Excerpt to read:
+-------+

Tricks for a perfect turkey

Staff WriterNovember 7, 2012 

Rick Rodgers is something of a traditionalist when it comes to cooking turkeys. Not that he hasn’t tried every method under the sun.

“I’ve cooked turkeys any way that’s possible, except for standing on my head,” said the New Jersey-based cookbook author.

No two chefs have exactly the same favorite methods for roasting turkeys. So, we asked Rodgers and two local chefs for their secrets and tips to oven roast Tom Turkey into a bird of paradise.

Rodgers, the author of “Thanksgiving 101,” once worked for Perdue Farms and traveled all over the country teaching turkey roasting. And after all of the de-boning, deep-frying, smoking and roasting his advice is simple: Cover your breasts.

Rodgers covers the breast meat when he puts his turkey in the oven. It’s the reverse of what most cooks do.

“The mistake they make is to cover the turkey when it’s getting brown – at which point the breast is sawdust.”

His method keeps the white meat moist and breaks down the gristle in the dark meat. White meat is fully cooked at 165 degrees while dark meat needs 175-180, he said.

“It’s not safety, it’s taste,” Rodgers said of the extra heat. He tests the temperature in the thigh.

Rodgers removes the foil covering the breast for the last hour of roasting so the skin browns. He bastes the turkey every hour with pan juices, adding more when necessary.

Ultimately, Rodgers’ number one turkey goal is juiciness. But he uses a little sleight of hand to make it happen. “I bring out the turkey, show everyone how beautiful it is. But I don’t carve it at the table,” he said.

Rodgers takes the turkey back into the kitchen, carves it and places the meat on platters. He then ladles hot turkey stock over the whole thing. “Everyone goes, ‘Oh my God. That’s the juiciest turkey I’ve ever seen’.”

As traditional as Rodgers is, William Mueller is just as nouveau. The chef/owner of Tacoma’s Babblin’ Babs Bistro is more likely to stuff cheese or sausage under the skin of his turkeys than he is to roast one whole.

“I don’t do traditional. Last year, I did a planked turkey on the barbecue,” Mueller said.

Mueller is a big fan of parting out turkeys before cooking.

“People don’t like to break down the turkey. But how many people take the turkey to the table and present it anymore?” Mueller said.

On the rare occasion when Mueller does roast a whole turkey, he rubs a butter and herb mixture under the skin for flavor and he adds olive oil on top of the skin.

Mueller blasts the turkey for the first 20-30 minutes in the oven at 500 degrees. “That will sear it to seal the juices in,” he said. Without opening the door, he then turns the heat down to 250 degrees for the remainder of the cooking time. “If your skin gets too dark or crusty, tent it to keep the moisture in,” he said.

Turkey roasting is something that Sharen Herring does on a weekly basis at her restaurant, The Sidewalk Cafe in Olympia. She uses different methods for small and large turkeys and de-boned breasts.

For a smaller turkey (12-18 pounds) she rubs a brown paper bag with butter and places the turkey in it while roasting.

+-------+

[Saved entries]
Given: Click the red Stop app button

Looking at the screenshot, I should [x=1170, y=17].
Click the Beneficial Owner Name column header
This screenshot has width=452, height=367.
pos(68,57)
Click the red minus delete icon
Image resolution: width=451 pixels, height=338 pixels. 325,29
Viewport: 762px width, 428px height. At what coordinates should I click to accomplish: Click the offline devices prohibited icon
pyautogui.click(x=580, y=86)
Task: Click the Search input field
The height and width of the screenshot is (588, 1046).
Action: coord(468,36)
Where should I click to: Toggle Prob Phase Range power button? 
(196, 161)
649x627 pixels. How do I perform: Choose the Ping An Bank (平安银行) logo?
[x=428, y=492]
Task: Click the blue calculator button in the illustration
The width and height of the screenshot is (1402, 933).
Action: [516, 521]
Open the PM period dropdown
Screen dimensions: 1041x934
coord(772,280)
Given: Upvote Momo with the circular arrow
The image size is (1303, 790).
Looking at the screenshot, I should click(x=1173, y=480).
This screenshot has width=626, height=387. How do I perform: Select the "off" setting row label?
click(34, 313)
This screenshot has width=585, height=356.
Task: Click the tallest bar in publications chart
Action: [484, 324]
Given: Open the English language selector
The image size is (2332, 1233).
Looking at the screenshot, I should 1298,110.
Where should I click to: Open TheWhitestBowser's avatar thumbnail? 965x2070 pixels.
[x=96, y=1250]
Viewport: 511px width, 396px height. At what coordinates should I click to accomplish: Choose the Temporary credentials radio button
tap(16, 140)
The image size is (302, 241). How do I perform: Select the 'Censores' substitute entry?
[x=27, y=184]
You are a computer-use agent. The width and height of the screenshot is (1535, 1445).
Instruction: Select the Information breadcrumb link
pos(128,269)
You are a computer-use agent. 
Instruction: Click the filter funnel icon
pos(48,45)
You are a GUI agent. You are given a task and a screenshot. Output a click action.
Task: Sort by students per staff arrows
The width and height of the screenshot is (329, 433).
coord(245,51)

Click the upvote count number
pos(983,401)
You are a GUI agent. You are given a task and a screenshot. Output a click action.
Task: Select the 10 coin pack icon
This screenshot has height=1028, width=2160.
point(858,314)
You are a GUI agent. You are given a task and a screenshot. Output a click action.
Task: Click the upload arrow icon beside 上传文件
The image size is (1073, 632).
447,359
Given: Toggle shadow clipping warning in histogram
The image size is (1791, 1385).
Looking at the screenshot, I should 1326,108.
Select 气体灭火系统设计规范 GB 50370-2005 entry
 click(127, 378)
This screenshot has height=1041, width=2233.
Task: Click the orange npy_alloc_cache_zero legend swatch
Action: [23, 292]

+-------+

Exercise task: Reproduce the stretch of the turkey article from "Turkey roasting is" through "it while roasting.", word for word. Draw only on the turkey article and not on the rows.

Answer in full:
Turkey roasting is something that Sharen Herring does on a weekly basis at her restaurant, The Sidewalk Cafe in Olympia. She uses different methods for small and large turkeys and de-boned breasts.

For a smaller turkey (12-18 pounds) she rubs a brown paper bag with butter and places the turkey in it while roasting.